图8 rTs-serpin免疫后肌幼虫减虫率分析Fig.8 Analysis of worm reduction rate of muscle larvae after rTs-serpin immunization

3 讨论

目前，Lin等[7]建立的qPCR和LAMP方法和Li等[8]建立的LF-RPA方法均可用于检测旋毛虫病，但是这些方法灵敏度较低，同时也受仪器和操作方式的限制，不适用于现场检测。以肌幼虫ES抗原建立的ELISA检测方法是目前OIE推荐的血清学方法[9]，然而这种方法存在诊断盲区，只能检测感染后30 d等的阳性血清[10]。目前以肌幼虫ES抗原建立的方法仅应用于流行病学检测，因此为旋毛虫病早期诊断和检测找到一种优质抗原仍是目前ELISA方法需要解决的问题。基因工程抗原有易于大量生产且成分单一有利于纯化等优点，目前已经从旋毛虫cDNA[11]文库发现多个具有良好抗原性的基因，并利用DNA重组技术克隆表达了多种旋毛虫不同时期的功能抗原[12]，如DNaseII-T3223-7[13]、T668定点突变蛋白[14]、重组蛋白TsSP[15]等。本试验将表达纯化后rTs-serpin与感染旋毛虫不同天数的猪血清进行Western blot分析，结果表明rTs-serpin有良好的反应原性，可以作为诊断猪旋毛虫病的候选抗原。

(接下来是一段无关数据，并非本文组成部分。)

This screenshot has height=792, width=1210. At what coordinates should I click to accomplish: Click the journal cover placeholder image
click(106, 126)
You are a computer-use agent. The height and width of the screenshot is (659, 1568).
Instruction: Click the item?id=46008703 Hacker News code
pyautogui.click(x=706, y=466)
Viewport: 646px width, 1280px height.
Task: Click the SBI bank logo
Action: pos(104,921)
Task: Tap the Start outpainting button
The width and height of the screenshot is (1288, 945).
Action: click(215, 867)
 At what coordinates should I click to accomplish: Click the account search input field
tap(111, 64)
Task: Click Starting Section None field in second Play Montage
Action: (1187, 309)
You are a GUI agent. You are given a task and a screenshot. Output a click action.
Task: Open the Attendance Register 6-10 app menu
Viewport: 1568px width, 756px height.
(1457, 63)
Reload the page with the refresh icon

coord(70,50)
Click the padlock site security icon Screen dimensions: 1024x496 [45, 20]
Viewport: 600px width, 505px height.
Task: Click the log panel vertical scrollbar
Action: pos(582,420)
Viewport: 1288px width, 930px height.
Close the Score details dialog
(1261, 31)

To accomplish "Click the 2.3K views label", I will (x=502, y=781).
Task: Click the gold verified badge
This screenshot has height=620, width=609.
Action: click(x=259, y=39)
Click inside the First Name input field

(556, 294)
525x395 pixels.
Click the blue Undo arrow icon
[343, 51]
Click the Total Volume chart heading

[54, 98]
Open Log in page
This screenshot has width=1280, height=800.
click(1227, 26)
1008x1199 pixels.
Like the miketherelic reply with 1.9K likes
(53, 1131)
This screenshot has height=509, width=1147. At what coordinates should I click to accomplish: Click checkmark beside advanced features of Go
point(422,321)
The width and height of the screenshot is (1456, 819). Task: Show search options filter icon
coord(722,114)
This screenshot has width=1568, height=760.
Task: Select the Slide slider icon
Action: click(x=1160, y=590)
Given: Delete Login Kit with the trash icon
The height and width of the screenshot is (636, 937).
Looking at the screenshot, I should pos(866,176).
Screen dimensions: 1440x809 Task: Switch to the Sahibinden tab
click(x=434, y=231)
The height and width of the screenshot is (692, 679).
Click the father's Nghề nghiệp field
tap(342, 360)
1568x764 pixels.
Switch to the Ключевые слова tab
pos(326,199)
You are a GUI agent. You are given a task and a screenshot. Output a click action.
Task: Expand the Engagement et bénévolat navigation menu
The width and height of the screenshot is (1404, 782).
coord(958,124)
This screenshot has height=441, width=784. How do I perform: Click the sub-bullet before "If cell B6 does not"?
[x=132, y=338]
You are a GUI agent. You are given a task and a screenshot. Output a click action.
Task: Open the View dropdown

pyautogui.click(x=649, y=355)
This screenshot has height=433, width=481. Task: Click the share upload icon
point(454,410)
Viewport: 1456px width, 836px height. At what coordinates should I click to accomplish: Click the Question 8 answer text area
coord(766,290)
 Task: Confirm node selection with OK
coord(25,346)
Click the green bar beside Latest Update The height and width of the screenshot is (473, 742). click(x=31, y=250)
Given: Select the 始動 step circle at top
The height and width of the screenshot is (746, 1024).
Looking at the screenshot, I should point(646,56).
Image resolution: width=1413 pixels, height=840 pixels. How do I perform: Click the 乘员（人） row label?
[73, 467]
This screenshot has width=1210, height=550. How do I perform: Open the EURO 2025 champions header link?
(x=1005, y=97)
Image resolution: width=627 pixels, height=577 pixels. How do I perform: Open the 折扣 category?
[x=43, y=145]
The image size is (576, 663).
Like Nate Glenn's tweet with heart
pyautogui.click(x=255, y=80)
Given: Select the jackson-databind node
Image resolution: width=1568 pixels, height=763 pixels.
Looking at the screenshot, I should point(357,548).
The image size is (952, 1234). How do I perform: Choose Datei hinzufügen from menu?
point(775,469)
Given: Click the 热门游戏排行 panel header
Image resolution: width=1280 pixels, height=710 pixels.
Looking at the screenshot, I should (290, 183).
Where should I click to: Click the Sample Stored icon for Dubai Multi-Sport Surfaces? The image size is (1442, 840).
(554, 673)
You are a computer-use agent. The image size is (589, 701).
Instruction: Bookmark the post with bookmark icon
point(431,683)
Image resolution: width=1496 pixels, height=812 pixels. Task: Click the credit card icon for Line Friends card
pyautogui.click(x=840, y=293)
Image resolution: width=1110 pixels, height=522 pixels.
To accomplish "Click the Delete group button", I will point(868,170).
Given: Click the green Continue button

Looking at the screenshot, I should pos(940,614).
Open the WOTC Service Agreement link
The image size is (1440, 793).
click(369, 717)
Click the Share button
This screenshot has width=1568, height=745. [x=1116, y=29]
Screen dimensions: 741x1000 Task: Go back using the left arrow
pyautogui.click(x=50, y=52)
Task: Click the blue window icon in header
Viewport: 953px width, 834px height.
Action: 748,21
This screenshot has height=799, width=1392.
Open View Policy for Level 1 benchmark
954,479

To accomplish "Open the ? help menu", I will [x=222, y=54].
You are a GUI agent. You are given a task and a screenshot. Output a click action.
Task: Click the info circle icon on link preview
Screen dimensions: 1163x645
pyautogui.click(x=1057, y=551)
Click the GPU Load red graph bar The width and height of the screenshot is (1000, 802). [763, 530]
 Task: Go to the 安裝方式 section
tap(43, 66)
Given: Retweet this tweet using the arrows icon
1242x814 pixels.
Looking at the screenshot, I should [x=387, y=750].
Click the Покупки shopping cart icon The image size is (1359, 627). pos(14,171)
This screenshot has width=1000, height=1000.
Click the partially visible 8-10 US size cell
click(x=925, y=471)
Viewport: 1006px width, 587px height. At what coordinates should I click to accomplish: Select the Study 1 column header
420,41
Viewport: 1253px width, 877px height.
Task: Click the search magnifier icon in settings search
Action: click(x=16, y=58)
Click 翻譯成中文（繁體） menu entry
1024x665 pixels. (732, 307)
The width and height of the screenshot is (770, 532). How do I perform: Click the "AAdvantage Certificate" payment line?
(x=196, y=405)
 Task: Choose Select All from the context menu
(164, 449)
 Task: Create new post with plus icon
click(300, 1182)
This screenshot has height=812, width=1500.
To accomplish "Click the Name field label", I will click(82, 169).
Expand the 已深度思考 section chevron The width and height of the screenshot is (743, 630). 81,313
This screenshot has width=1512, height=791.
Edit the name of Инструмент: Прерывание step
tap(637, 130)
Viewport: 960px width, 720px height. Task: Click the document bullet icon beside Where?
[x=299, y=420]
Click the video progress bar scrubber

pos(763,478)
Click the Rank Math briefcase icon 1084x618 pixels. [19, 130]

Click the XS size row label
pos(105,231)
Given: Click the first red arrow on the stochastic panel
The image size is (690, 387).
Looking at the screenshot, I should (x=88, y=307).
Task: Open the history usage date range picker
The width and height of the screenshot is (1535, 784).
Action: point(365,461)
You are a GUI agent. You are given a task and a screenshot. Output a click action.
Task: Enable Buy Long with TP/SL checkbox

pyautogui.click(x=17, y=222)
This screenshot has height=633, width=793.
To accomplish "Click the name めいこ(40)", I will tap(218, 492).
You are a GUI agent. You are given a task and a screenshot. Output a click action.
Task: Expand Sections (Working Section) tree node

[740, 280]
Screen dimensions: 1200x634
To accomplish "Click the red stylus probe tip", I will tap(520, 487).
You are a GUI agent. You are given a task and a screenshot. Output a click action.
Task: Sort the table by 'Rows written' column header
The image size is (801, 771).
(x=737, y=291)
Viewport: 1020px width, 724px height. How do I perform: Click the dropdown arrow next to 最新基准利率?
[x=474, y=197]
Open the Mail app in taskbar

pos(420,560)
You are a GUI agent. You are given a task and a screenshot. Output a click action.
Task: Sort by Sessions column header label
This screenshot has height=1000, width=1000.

丝氨酸蛋白酶抑制剂有抑制凝血、诱发炎性反应和参与寄生虫免疫逃避[16-17]等多种生物学功能。丝氨酸蛋白酶抑制剂在钩虫中有抗凝血作用，有助于虫体从宿主内摄取营养，可以提高钩虫的免疫防御能力[4]。在埃及血吸虫中，丝氨酸蛋白酶抑制剂可与人的胰蛋白酶结合来降低虫体的免疫原性，从而使其达到免疫逃避的目的[18]。此外，有研究发现，旋毛虫丝氨酸蛋白酶抑制剂TsAdSPI可以抑制糜蛋白酶、胰蛋白酶和弹性蛋白酶的活性，来抵御宿主的消化系统对虫体的损害[19]。吴秀萍等[6]证明Ts-serpin主要存在于旋毛虫肌幼虫时期，少量存在于新生幼虫时期，并在旋毛虫生命周期发挥重要作用。在本研究中，Western blot结果显示旋毛虫肌幼虫ES抗原和虫体粗抗原均存在Ts-serpin。随后，利用多克隆抗体进行免疫荧光定位，发现Ts-serpin主要分布在旋毛虫肌幼虫表皮中，表明Ts-serpin是一种分泌型抗原。另一方面，刘照琨等[20]利用旋毛虫丝氨酸蛋白酶抑制剂（TsKaSPI）重组蛋白免疫小鼠，具有一定的成虫减虫率，使小鼠获得免疫保护效果。本实验研究发现，rTs-serpin免疫后的小鼠肌幼虫减虫率约为32.2%，说明rTs-serpin免疫后的小鼠对旋毛虫肌幼虫的感染产生了一定的免疫保护作用，可将Tsserpin作为潜在的候选疫苗靶标。

综上，本研究结果表明制备的rTs-serpin具有较强的反应原性，且可以被旋毛虫早期感染血清识别，为下一步研发旋毛虫的诊断方法提供了候选抗原。间接免疫荧光定位显示Ts-serpin主要在虫体表皮中，免疫保护试验结果表明Ts-serpin可作为旋毛虫基因工程疫苗研究的候选靶标。